Patients with dementia experience problems with memory and cognition, making some board games challenging. However, the right board games, can actually be successfully played and enjoyed. There are a couple important things you need to pay attention to. Firstly, board games should be visibly colorful or striking, and the players should be able to handle the pieces. When picking games make sure to choose the larger scaled versions. Additionally, it may be helpful to have dementia patients use items such as playing card holders. Secondly, choose games that are familiar to the patient. You’ll reap greater rewards when a dementia patient can choose a game familiar from childhood or from playing with their own children.

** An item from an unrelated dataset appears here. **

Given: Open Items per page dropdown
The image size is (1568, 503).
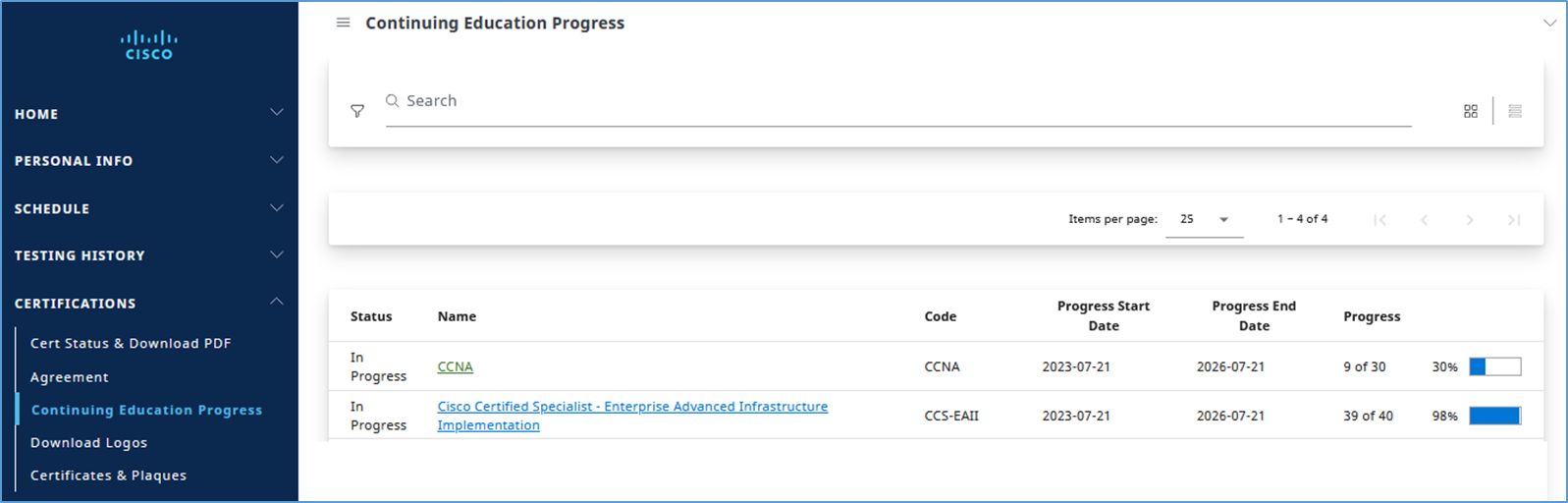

Finally, it’s important to understand that dementia is progressive and what game suits a patient during one stage of the disease, may not at a later stage.
10 games for adults with dementia
- Bingo– It’s highly familiar and focuses on cognition without too much stress.
- Noughts and Crosses– It’s such a familiar game that this can be enjoyed even in the later stages of dementia.
- Snakes and Ladders– Its bright colors make the board easy to see.
- Call to Mind– This board game was developed by an occupational therapist, specifically for players with dementia. Call to Mind describes itself as a “specially designed board game that helps get to know and understand the thinking, likes, and dislikes of someone with dementia.”
- 20 Questions– It focuses on what players can remember, rather than what they can’t.
- Dominoes– This is an extremely easy game, even if it’s not familiar.
- Draughts– Its a strategy game but it’s both striking to look at and simple to play.
- Card Games– There are a plethora of card games that are suitable for patients with dementia. Use large playing cards and maybe even a card holder.
- Batik– It encourages both communication and manual dexterity.
- Uno– It may be new to players but it can be made more or less simple with adaptations to the rules. It may be more successful with patients in the earlier stages of dementia.